Nicola Tripodi, il culto dell’argilla in una missione del tutto originale
Una scelta scaturita dalla genuina spontaneità della passione e coltivata da autodidatta quella di lavorare l’argilla per Nicola Tripodi, ideatore di “Arghillà, l’Arte delle Terre”, con cui crea e plasma opere inedite e pregevoli.
Schiudendo a Mades le porte del suo scrigno si scopre un mondo dal fascino autentico, qualità questa che nasce e si alimenta dai primi vagiti creativi dell’artista fino ad arrivare all’oggi, al lavoro nella bottega. Una produzione di manufatti caratterizzata da notevole varietà simbolica che trova la sua fonte d’ispirazione nella storia e tradizione popolare del Sud, non soltanto della Calabria.
E così l’artista spazia da oggetti di uso comune rivisitati in chiave molto originale, maschere, personaggi fino a giungere agli stupendi teatrini e presepi. La passione per l’argilla è il primo aspetto che ci ha incuriosito e su cui ci siamo soffermati con Nicola Tripodi per conoscere il momento preciso della sua vita in cui è scattata la scintilla artistica. “La mia attività è presente sul mercato da 20 anni ma, quando ero ragazzino – precisa subito – con l’argilla ci giocavo solamente modellandola sul momento per farne pupazzi”. Questo è stato il primo impatto ma senza avere un seguito immediato che, invece, è stato tracciato da adulto riprendendo il filo di quella esperienza così spensierata.
In mezzo una importante parentesi come grafico pubblicitario tra Reggio e altre parti d’Italia, tra cui Torino. “Ma ad un certo punto – ricorda Tripodi ripercorrendo la genesi della sua attuale attività – la voglia di realizzare una creazione bidimensionale non mi bastava più, avevo altre esigenze. Analizzando me stesso ho notato che questo lavoro odierno mi avrebbe offerto maggiore soddisfazione. Inizialmente veniva svolto in casa nel tempo libero. Successivamente ho preferito aprire un laboratorio facendo quasi un salto nel buio ma credendoci con una dose di sana incoscienza”. Da qui il passo verso il significato delle opere prodotte è breve: “Desideravo esprimere in forma tridimensionale gli episodi e luoghi a me tramandati in ambito familiare quando ero piccolo usando l’argilla ma conservando i colori naturali in modo da rispettare la purezza della materia”.
L’arte è emozione. Quali sono, dunque, i sentimenti che desidera trasmettere con i suoi oggetti?

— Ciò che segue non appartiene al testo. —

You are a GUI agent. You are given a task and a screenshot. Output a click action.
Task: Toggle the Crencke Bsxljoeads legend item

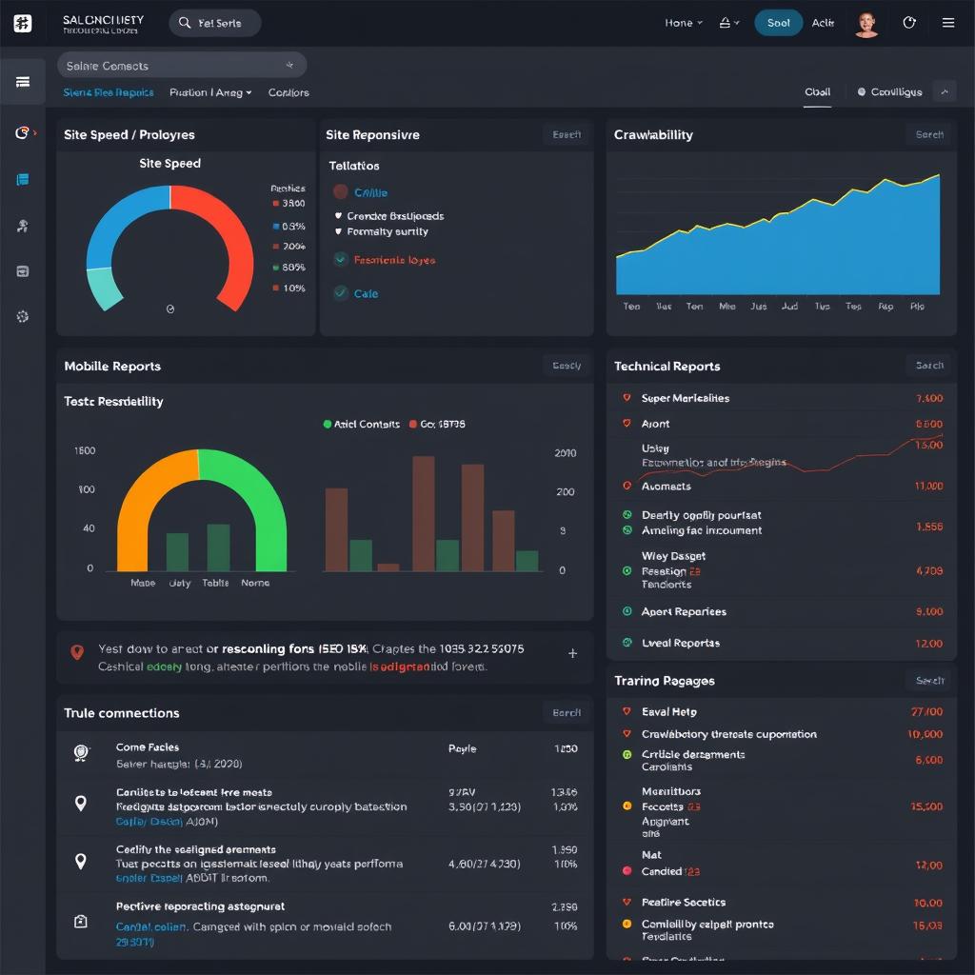(x=340, y=217)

“Spero innanzitutto di comunicare la mia primordiale emozione creativa al visitatore raccontando il nostro territorio fatto di persone e luoghi per farlo conoscere anche in altre parti d’Italia e all’estero. Con le mie realizzazioni non desidero essere legato esclusivamente alla provincia di Reggio Calabria. A me piace volgere lo sguardo anche all’intera regione mediterranea, all’Area dello Stretto, a tutta la Calabria comprendendo una porzione geografica piuttosto vasta. Il mio lavoro non è incentrato sulla produzione di manufatti che ricordino la città di Reggio bensì è rivolto all’esaltazione del suo territorio e delle persone. Sono queste le emozioni che vorrei suscitare”.
Dall’osservazione delle sue creazioni appare evidente lo stile del tutto inedito con cui lei rielabora la tradizione e il vissuto. Che definizione darebbe al suo stile?
“Ero e sono alla ricerca dell’identità di questo territorio, che non è solo rappresentata da peperoncino e bergamotto in quanto credo che sia un elemento distintivo molto più vasto. Il mio obiettivo primario è proprio quello di dare una chiara fisionomia alla nostra terra di Calabria”.
Cosa l’ha colpita maggiormente della tradizione storica di usi e costumi nell’area del Mediterraneo da cui ha poi ricevuto una maggiore fonte ispiratrice?
“Mi viene in mente in questo caso la ‘Bagnarota’ come uno dei primi oggetti realizzati che esprime l’identità calabrese e, in particolare, della provincia reggina e che, tra l’altro, mi è stato richiesto in Inghilterra. L’attenzione verso il soggetto femminile ha sempre svolto un ruolo fondamentale del mio lavoro artistico così come gli oggetti rappresentativi dell’area grecanica. Attraverso i teatrini, poi, ho cercato di far rivivere i racconti popolari. Le figure con l’argilla raccontano i tratti salienti che hanno determinato una storia specifica. Tutto ciò a beneficio anche dei giovani, che hanno desiderio di conoscere le vicende della tradizione e il significato dei nomi attribuiti a episodi e personaggi”.